Enterprise Log Monitoring System Architecture and Implementation

Background : In large‑scale microservice environments, hundreds of services generate logs that are stored locally, making it difficult to locate logs for troubleshooting, performance tuning, and business analysis. Centralizing log collection and processing is essential for effective operations.

Solution Overview : The proposed log monitoring system aggregates logs from all services, filters and cleans them, and provides visual dashboards, alerts, and searchable interfaces for both operations and development teams.

Key Functional Flow :

Log agents are deployed on each service node to collect logs in real time.

Collected logs are sent to a unified log collection service where they are filtered, cleaned, and made available through visual dashboards and alerting mechanisms.

Architecture Details :

Log collection uses filebeat agents, each configured via a backend UI; topics can be one‑to‑one or many‑to‑one based on volume.
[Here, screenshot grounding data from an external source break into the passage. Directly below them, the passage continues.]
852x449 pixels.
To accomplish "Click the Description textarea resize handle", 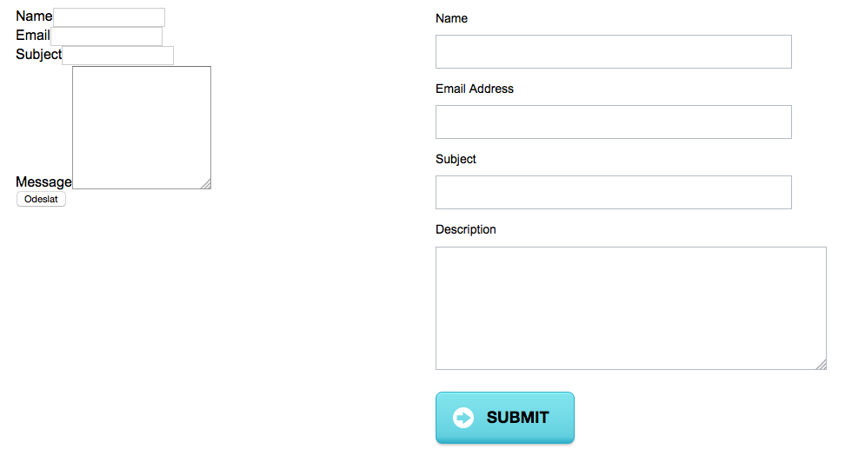I will tap(822, 365).
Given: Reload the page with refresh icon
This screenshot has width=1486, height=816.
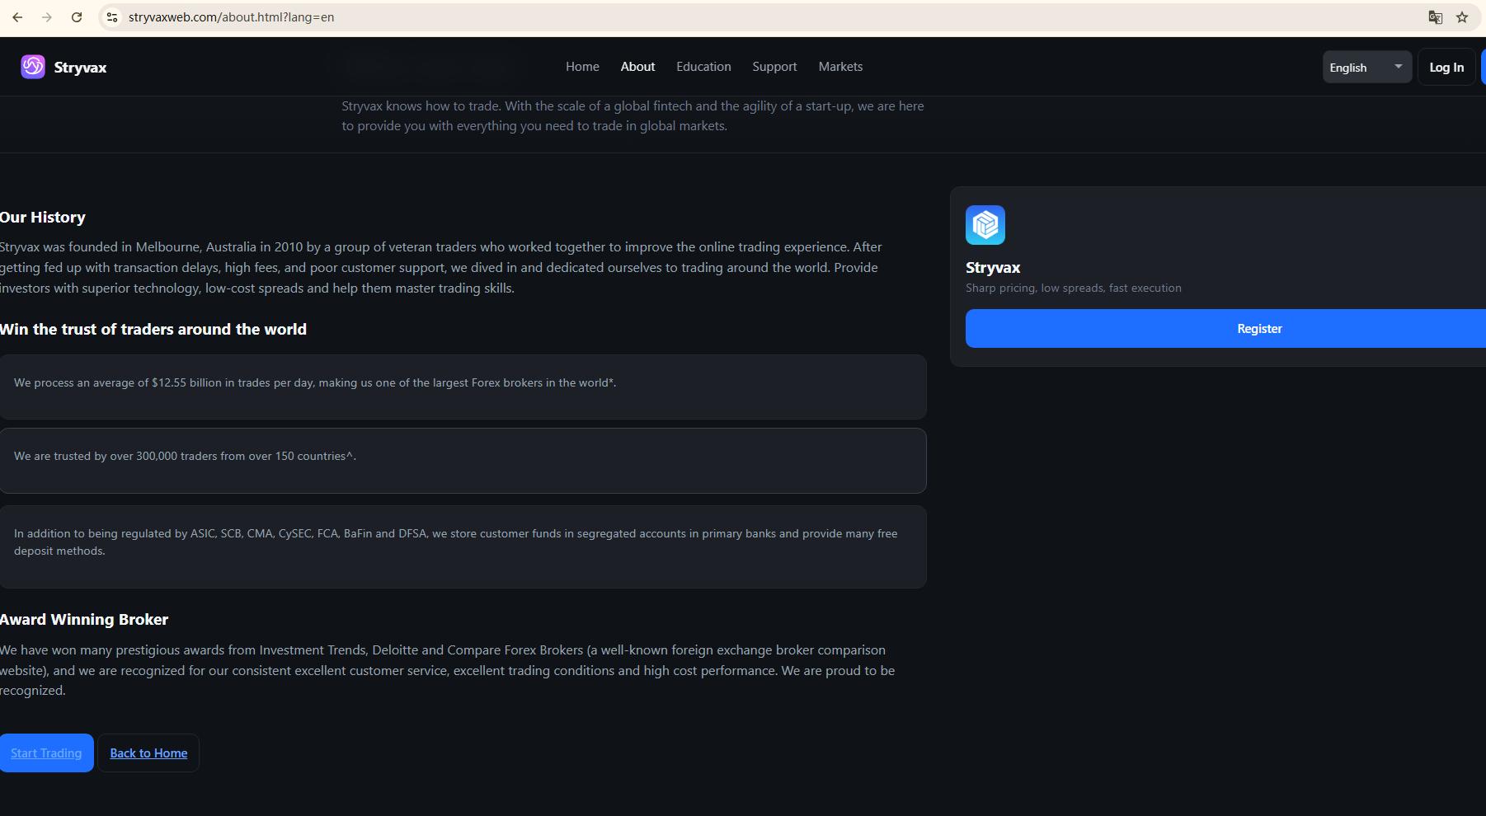Looking at the screenshot, I should pos(77,17).
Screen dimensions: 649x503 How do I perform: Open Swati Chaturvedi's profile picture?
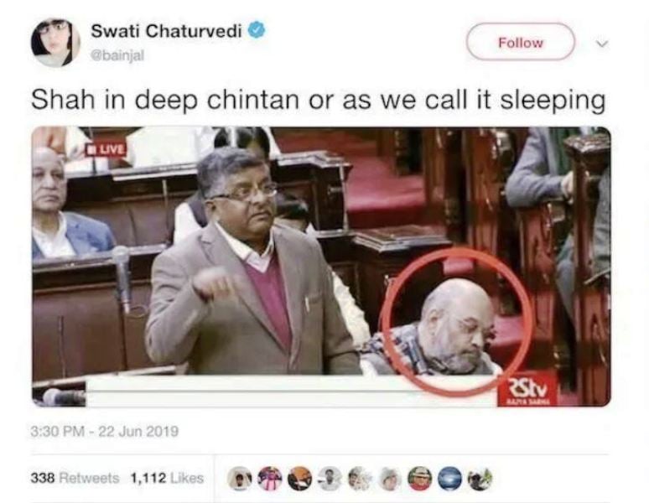(x=55, y=43)
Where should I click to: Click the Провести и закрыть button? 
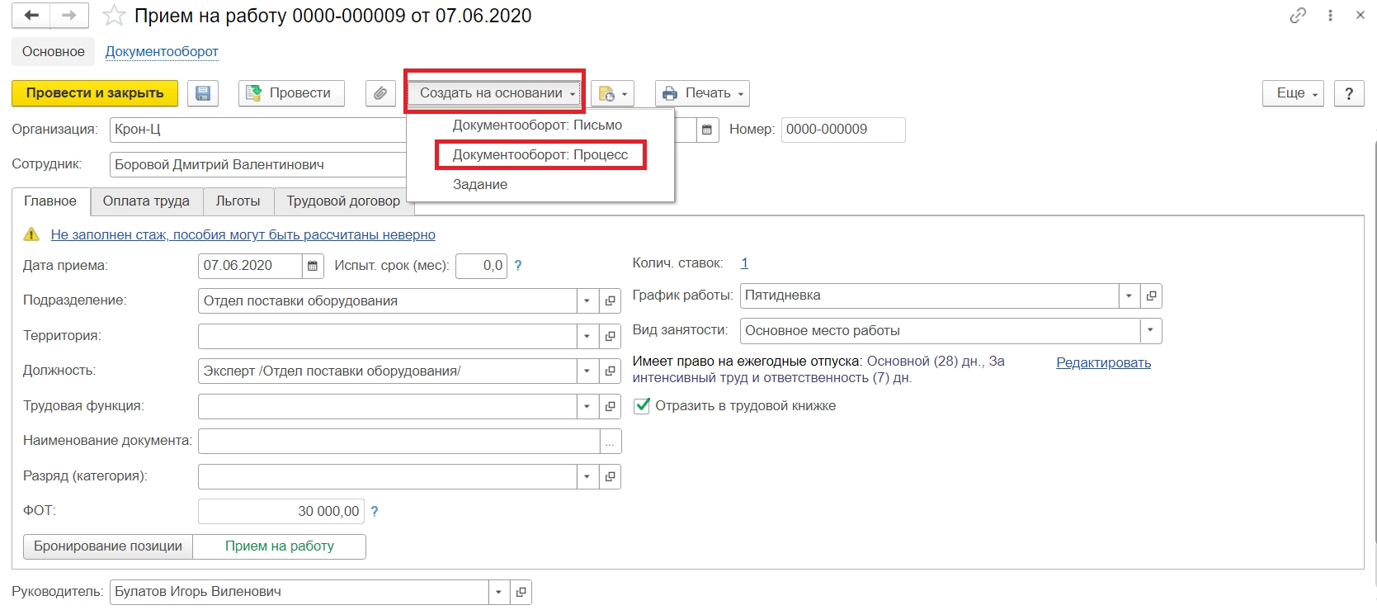[x=95, y=93]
In addition to business logs, MySQL slow‑query/error logs and third‑party logs (e.g., Nginx) are also collected.

Elastic APM agents capture call stacks, HTTP traces, SQL statements, and process metrics without requiring code changes.
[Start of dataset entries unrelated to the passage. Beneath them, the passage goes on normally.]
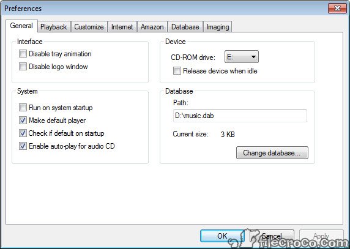Tick Release device when idle
This screenshot has width=350, height=249.
click(177, 71)
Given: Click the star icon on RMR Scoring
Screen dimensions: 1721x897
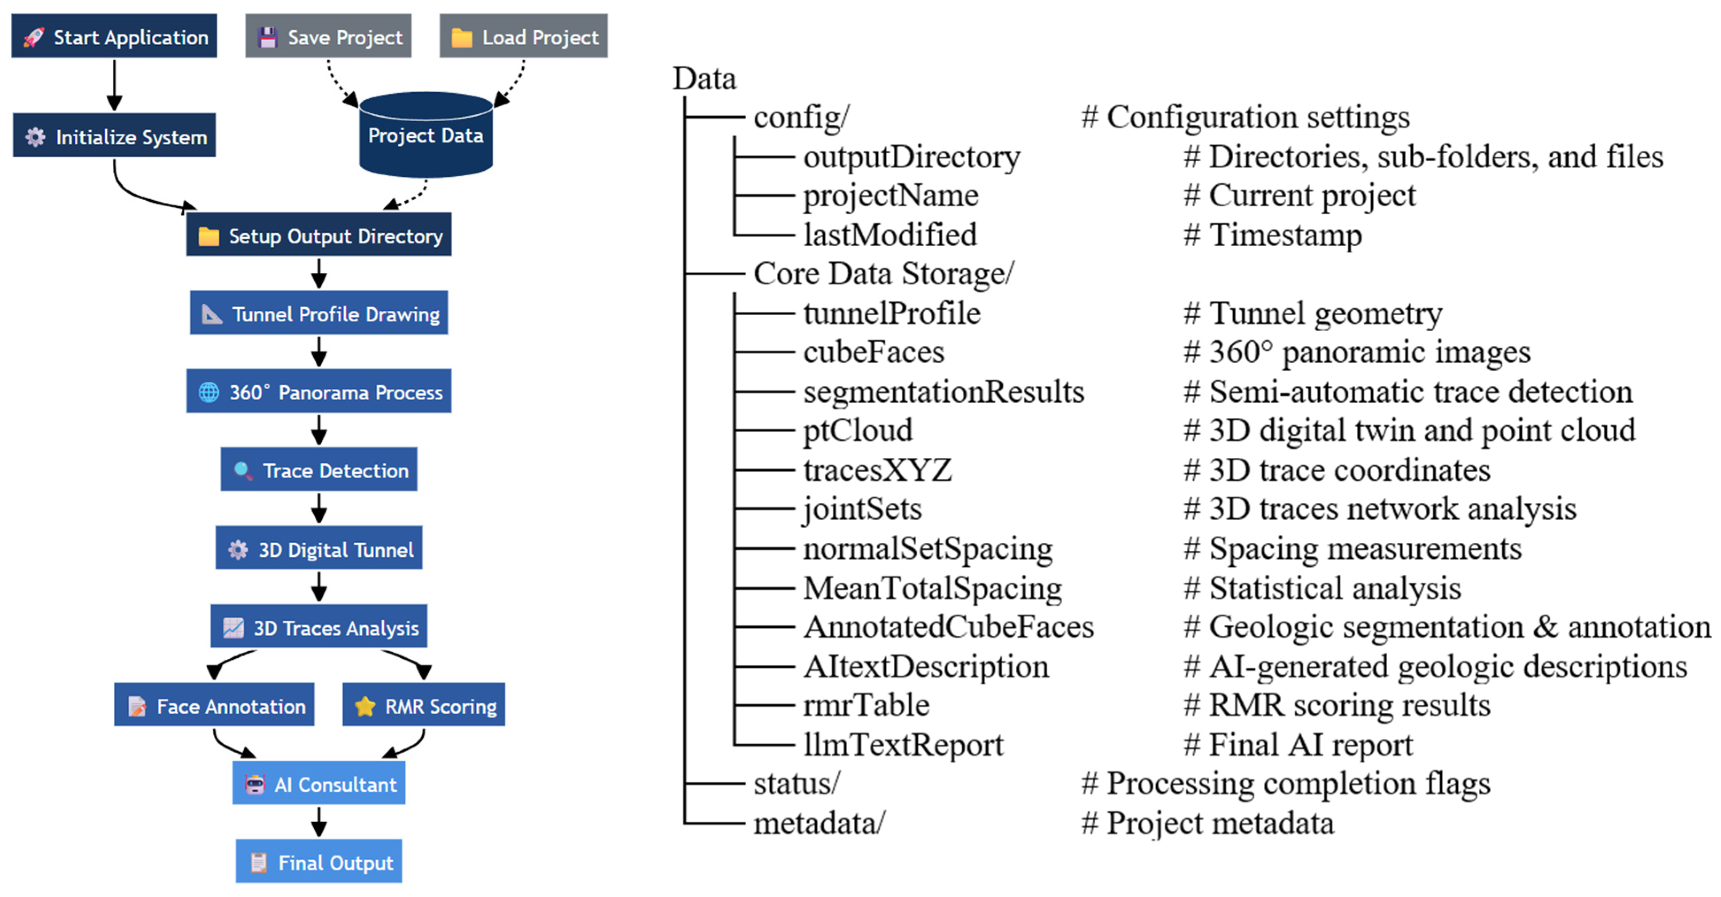Looking at the screenshot, I should [x=365, y=707].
Prometheus gathers server‑level metrics.

Kafka Streams (Log Streams) performs ETL filtering, dynamic rule configuration, and log enrichment.

Visualization is handled by Grafana (for Prometheus and Elasticsearch data) and Kibana (for APM analysis).
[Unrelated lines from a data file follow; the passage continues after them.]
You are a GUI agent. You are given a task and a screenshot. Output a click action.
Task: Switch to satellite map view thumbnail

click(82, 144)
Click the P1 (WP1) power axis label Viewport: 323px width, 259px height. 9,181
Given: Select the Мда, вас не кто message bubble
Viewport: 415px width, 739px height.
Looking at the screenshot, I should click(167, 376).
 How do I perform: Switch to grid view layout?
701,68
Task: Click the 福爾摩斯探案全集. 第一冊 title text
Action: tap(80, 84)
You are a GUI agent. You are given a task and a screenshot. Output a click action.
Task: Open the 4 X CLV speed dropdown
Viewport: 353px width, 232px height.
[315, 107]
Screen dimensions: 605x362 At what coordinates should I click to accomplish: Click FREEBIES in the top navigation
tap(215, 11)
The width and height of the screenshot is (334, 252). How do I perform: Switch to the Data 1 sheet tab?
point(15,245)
Filtering and Resource Management :

All logs are initially ingested into a Kafka cluster with a short retention window (e.g., one hour) to limit storage costs.

Dynamic filtering rules allow collection of error‑level logs by default, with configurable windows to capture surrounding info‑level logs.

Each service can define up to 100 key logs for full collection.

Slow‑SQL logs can be further filtered by business category.

During peak periods, logs are filtered based on service weight, log level, and per‑service limits.

Log indices are generated per service and per log level (debug, info, error, custom keywords) with date suffixes to match developers' existing habits.

Visualization : Grafana dashboards display metrics from Prometheus and Elasticsearch, while Kibana provides APM visual analysis. Screenshots in the original article illustrate the UI components and data flow diagrams.

Conclusion : By centralizing log collection, applying intelligent filtering, and leveraging open‑source observability tools, the system reduces resource consumption, improves troubleshooting efficiency, and provides actionable insights for both operations and development teams.